[Start of Text block]

# Who is older?



## Numenor (Dec 20, 2005)

In the LOTR books Tom Bombadil says that he was pretty much the first person ever to walk the earth but later in the two towers treebeard is referred to as the "Eldest" so i wonder which one came b4 the other


----------



## Khôr’nagan (Dec 23, 2005)

Tom Bombadil is definitely older. From what I know, he walked the Earth since the Ainur first entered the world (whether he was one or not is another question altogether). Treebeard is referred to as the eldest because he's the eldest of the Ents, who were awakened by the Elves, and since the Elves didn't even wake up until long after the Ainur entered the world, I don't think there's much question.


----------



## Majimaune (Dec 23, 2005)

well ive always thought tom was older


----------



## Elthir (Dec 29, 2005)

Tolkien wrote...



> '_Eldest_ was the courtesy title of Treebeard as the oldest surviving Ent. The Ents claimed to be the oldest 'speaking people' after the Elves {illegible} until taught the art of speech by the Elves...They were therefore placed after the dwarves in the Old List... since Dwarves had the power of speech from their awaking' JRRT
> 
> Unpublished draft letter 1968, Hammond and Scull _The Lord of the Rings Companion_


 
*Galin*


----------



## Noldor_returned (Dec 29, 2005)

Bombadil, or as I refer to him as Iarwain Ben-adur. Whatsername said it, that Treebeard is the eldest of the Ents, although Iarwain was there first.

Speaking of Bombadil, I just glanced up and saw his name. Further looking showed me: 
*The Hall of Fire* Discussions about everything from whether Balrogs had wings to Ringwraith immortality to Tom Bombadil's race.
I know I've read somewhere that he was a Maiar. Either Tolkien Bestiary, LOTR, Sil or UT.


----------



## Gothmog (Dec 30, 2005)

Noldor_returned said:


> I know I've read somewhere that he was a Maiar


There are a few places where you may have read that. However, none of them were in any of Tolkien's writings. All Tolkien would say of Tom was that he was an Enigma.


----------



## Ermundo (Jan 14, 2006)

*Sigh* if only Tolkien were alive


----------



## Snaga (Jan 15, 2006)

I find you have to be very careful about who is older than who. Remember Gandalf reporting that in the depths of the world below Moria there are nameless creatures, older than Sauron? Well, Sauron is a Maia, and therefore as old as anything could be, so how could something be older? So the text is unreliable!

[End of Text block]
[Start of Data]

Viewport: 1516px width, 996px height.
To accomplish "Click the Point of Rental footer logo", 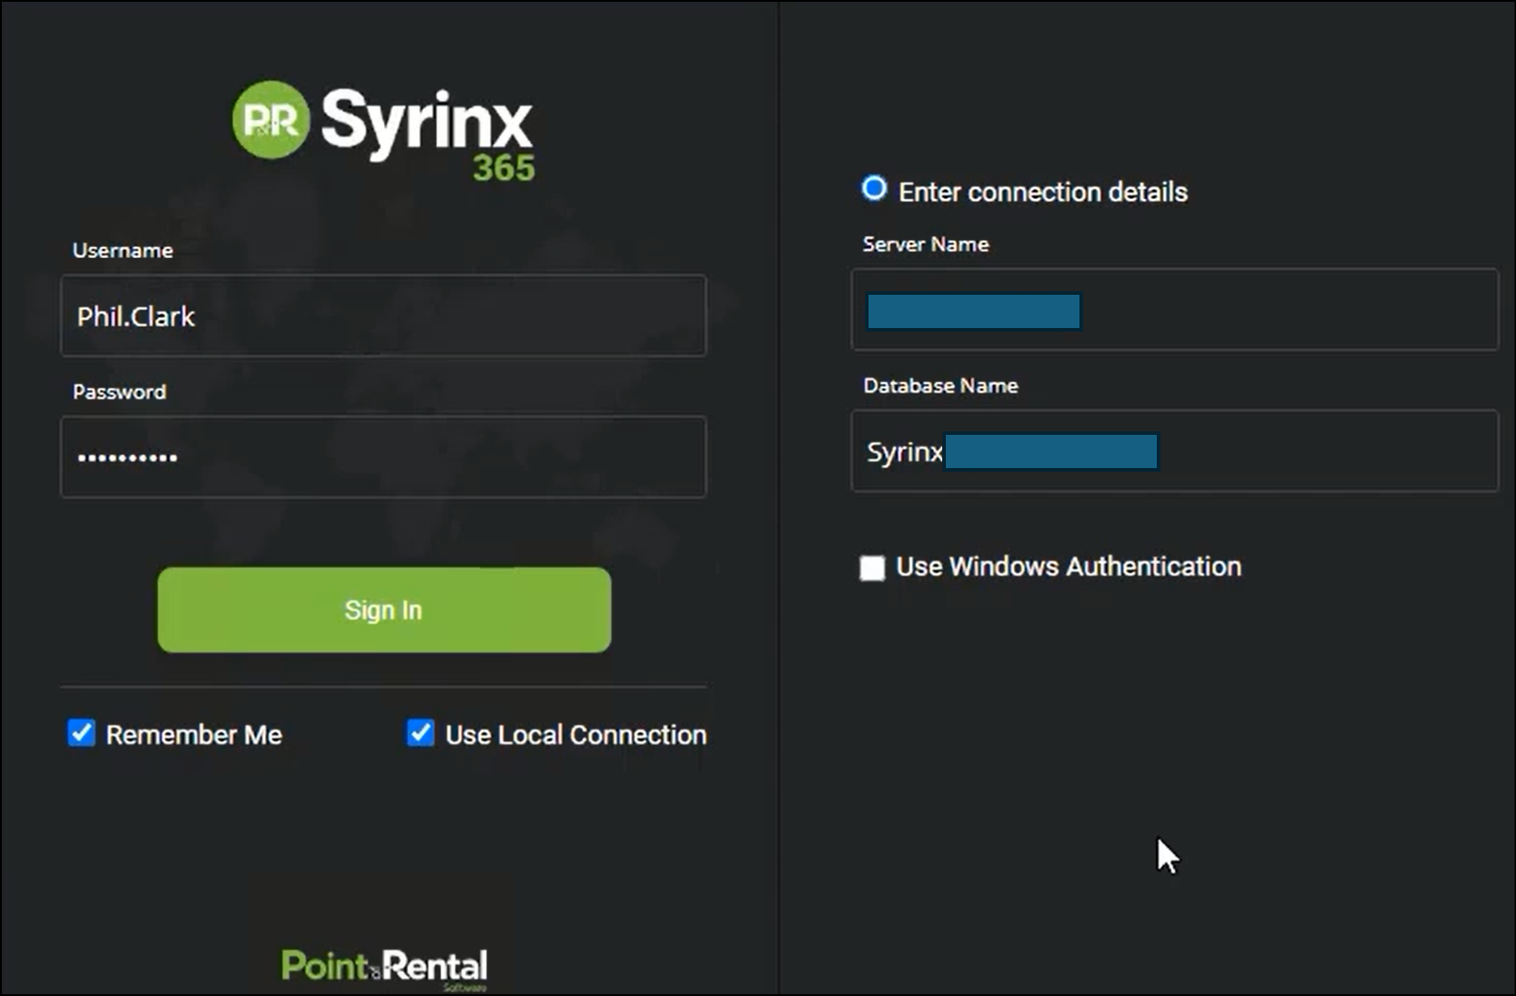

[End of Data]

## [Goals]
**a)** Reproduce the part of the Tom Bombadil thread that begins with the words containing "In the LOTR" and ends with "Khôr’nagan (Dec 23, 2005)".
**b)** Summarize the Tom Bombadil thread in two sentences.
The listing isn't needed here.

## [Answers to the tasks]
**a)**
In the LOTR books Tom Bombadil says that he was pretty much the first person ever to walk the earth but later in the two towers treebeard is referred to as the "Eldest" so i wonder which one came b4 the other


----------



## Khôr’nagan (Dec 23, 2005)

**b)** A poster asks whether Tom Bombadil or Treebeard is older, since Bombadil says he was nearly the first to walk the earth while Treebeard is called the "Eldest." Replies mostly hold that Bombadil is older and that Treebeard is eldest only among the Ents, a quoted Tolkien draft letter calls "Eldest" Treebeard's courtesy title as the oldest surviving Ent, and a claim that Bombadil was one of the Maiar is met with the point that Tolkien never wrote this and only called Tom an enigma.